Things you probably didn’t know about shadow copies

1. Shadow copies can contain invalid data

During the development of the parser for shadow copies, I observed many systems containing invalid data in shadow copies. For unknown reasons, some allocated files may contain null blocks instead of valid data blocks as well as blocks of data which should not be there.

For example, one system had a shadow copy with an EVTX file containing a null block instead of a valid ElfChnk record. And another system had some binary data with several recognizable ASCII URLs in a JPEG file (the image was damaged and could not be viewed; however, there was a valid image file at the same location in the main volume, this file didn’t have those ASCII URLs); the same system also had an NTFS-compressed file with invalid data (only the beginning of the first compression unit can be decompressed, remaining data is invalid).

In all cases, I verified that invalid data was reported by both the parser and the volsnap driver (there was no discrepancy between data returned by them, so the parser wasn’t bad, the shadow copies were bad).

So, there is something that corrupts “shadow data” in rare cases.

2. Windows can report “shadow data” that never existed on the drive

No magic. The volsnap driver has a longstanding bug which results in the following behavior: when some (not all) unused blocks are read, the output buffer for such a read request is left intact (its bytes are not modified). If the output buffer was filled with remnant data before the read request, this data isn’t overwritten with anything; the remnant data is then reported to an application as file data.

Data from a page file (which was copied using Windows Explorer from a shadow copy found on a suspect drive to my machine). Actually, this data is from memory of my machine (and I could find file paths specific to my machine in other blocks of the page file). After the same file was copied again, different data was observed at the same offset.

This behavior was observed with deleted files and with some allocated files (which are not a part of a shadow copy).

Be careful!

3. Shadow copies can be hidden

Let’s create two shadow copies for a system drive and then delete the latest one. Now, the vssadmin tool reports one shadow copy. However, two shadow copies actually exist (and an attempt to read the second one will fail, see the screenshot).

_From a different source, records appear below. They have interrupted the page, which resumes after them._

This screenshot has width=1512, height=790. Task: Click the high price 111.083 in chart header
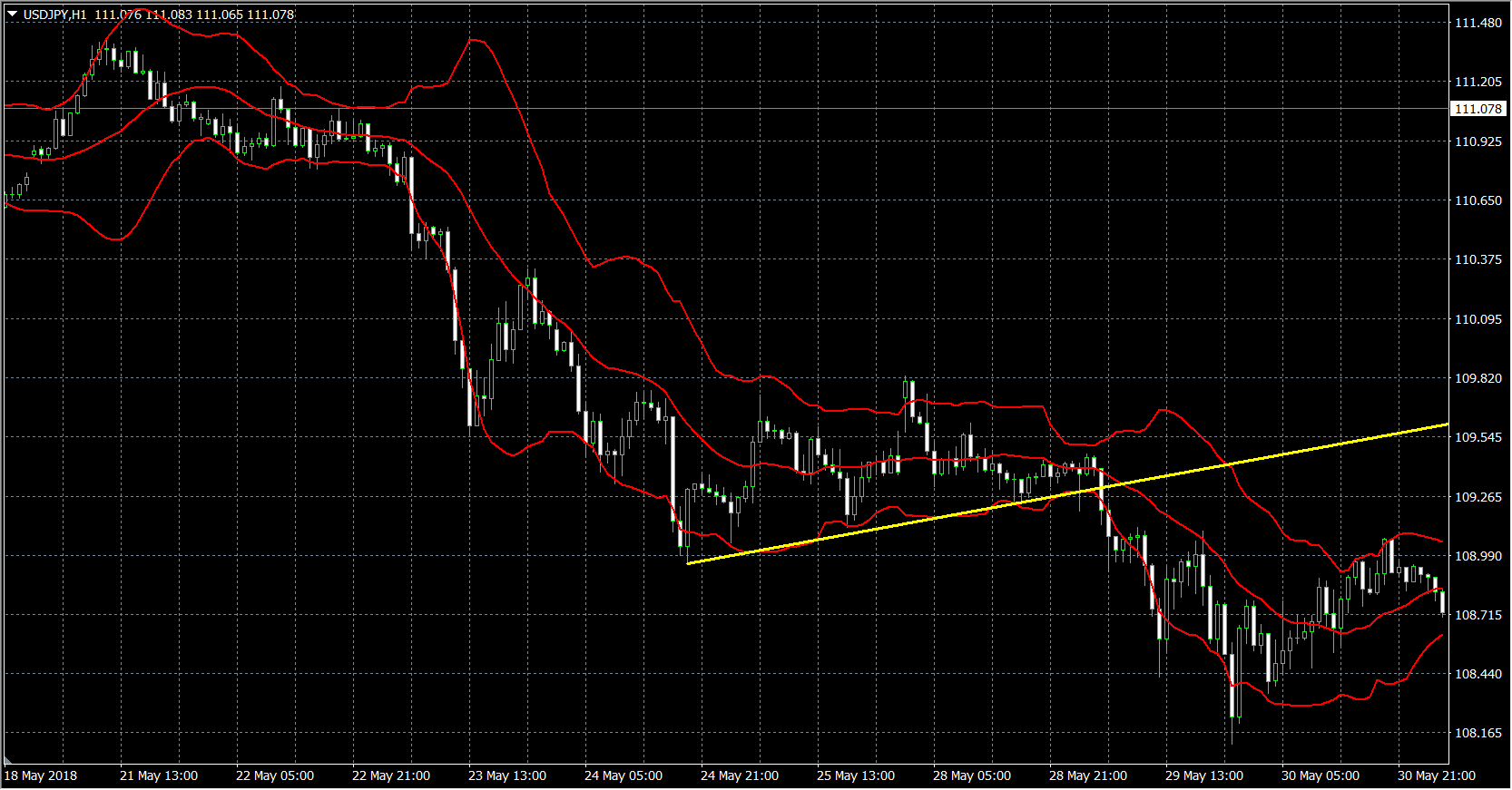[169, 15]
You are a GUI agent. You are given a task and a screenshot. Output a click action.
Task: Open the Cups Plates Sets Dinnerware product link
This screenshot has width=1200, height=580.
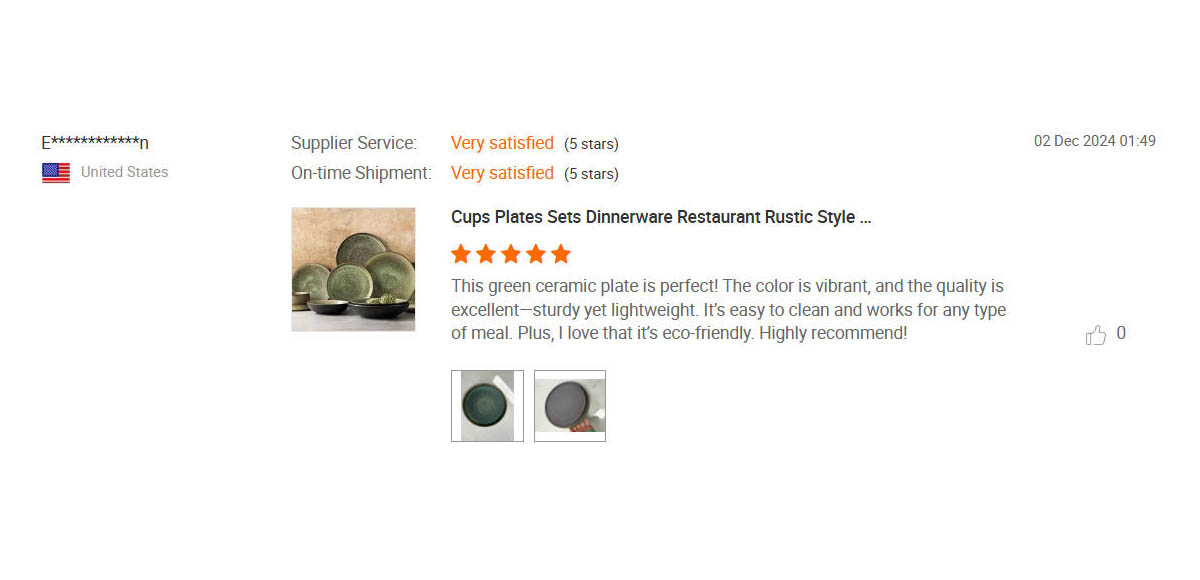coord(661,217)
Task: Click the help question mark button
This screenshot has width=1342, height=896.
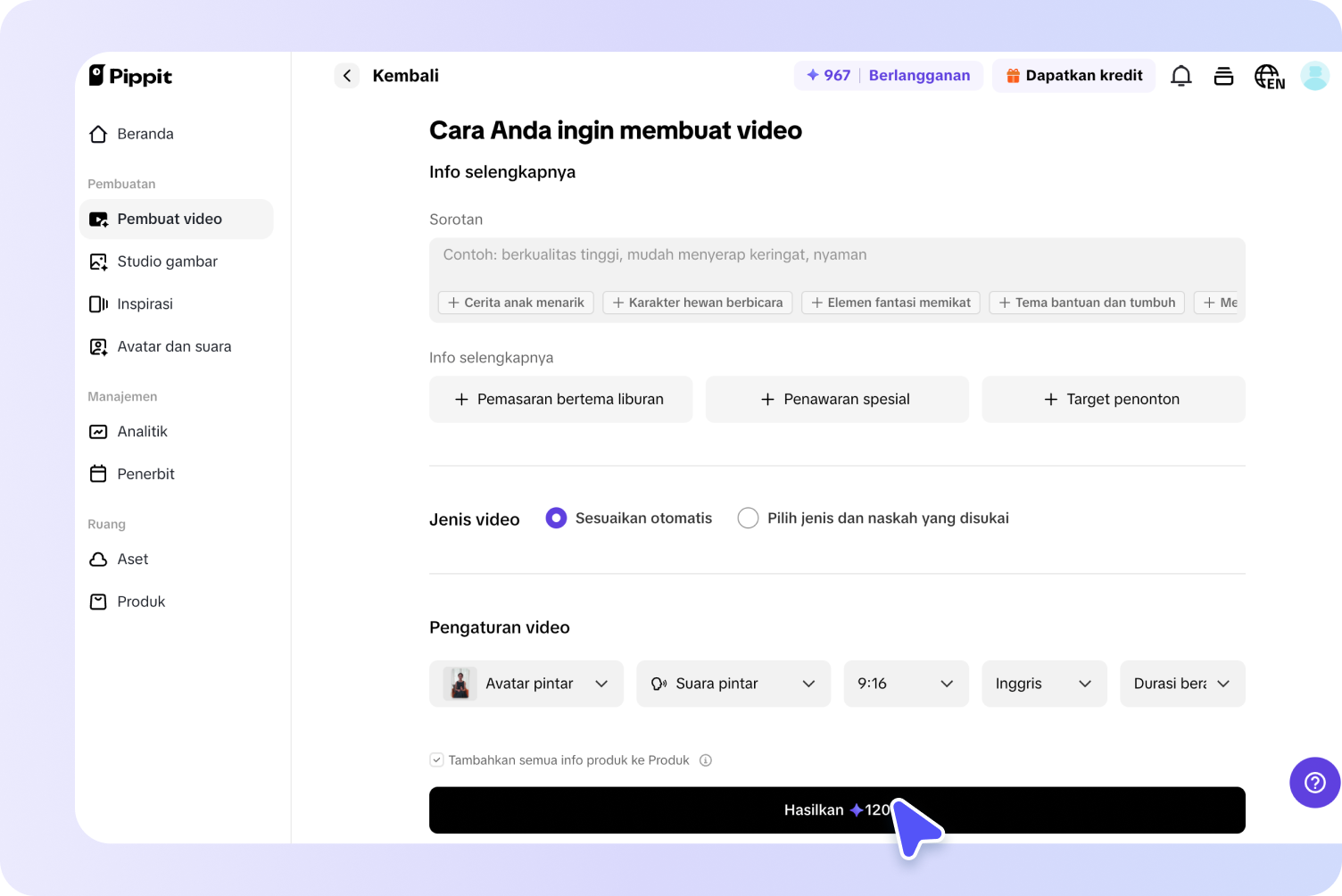Action: 1314,783
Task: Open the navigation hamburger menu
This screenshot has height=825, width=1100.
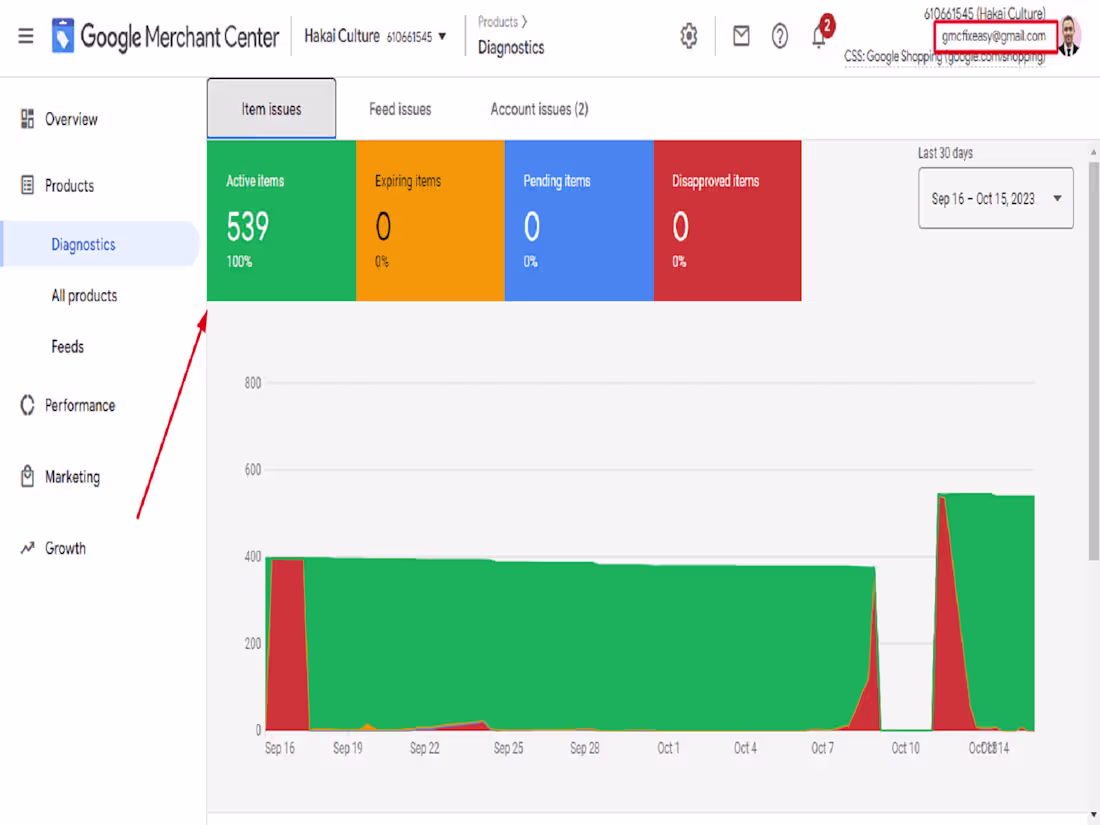Action: click(x=26, y=36)
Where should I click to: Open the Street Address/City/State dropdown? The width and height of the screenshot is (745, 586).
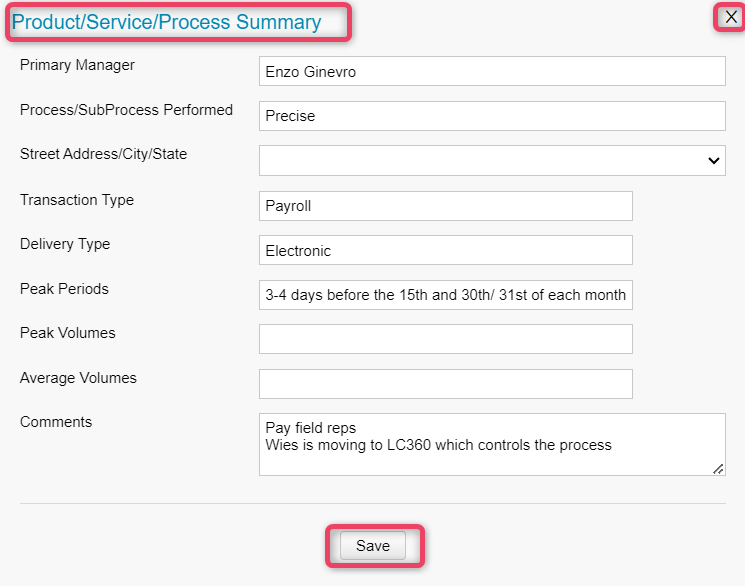point(492,161)
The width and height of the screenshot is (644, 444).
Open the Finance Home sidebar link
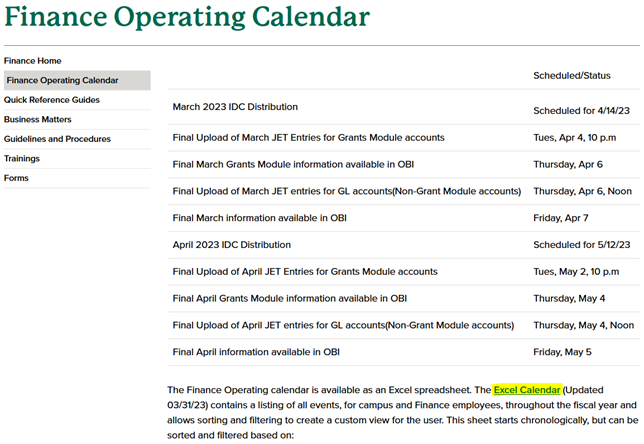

The vssadmin tool reports one shadow copy. The dfir_ntfs parser reports two shadow copies for the same volume.

Let’s reboot and create another shadow copy. Now, the vssadmin tool reports two shadow copies. But, in fact, there are three shadow copies!

The same story. Note the missing “HarddiskVolumeShadowCopy2” device.

Another shadow copy can be created and results will be similar.

The explanation is the following.

Every shadow copy contains “delta data” relative to the next shadow copy or, if this is the last shadow copy, relative to the volume. So, an old shadow copy depends on all subsequent shadow copies (otherwise, “delta data” would never end up in a consistent volume snapshot).

If a shadow copy is going to be deleted and there is a dependent shadow copy, then this (the one being deleted) shadow copy is just marked as offline (and, thus, hidden). But its data is still there.

Attackers use shadow copies to read locked files from hacked systems. Often, attackers delete shadow copies they created and used. But not all deleted shadow copies are really deleted.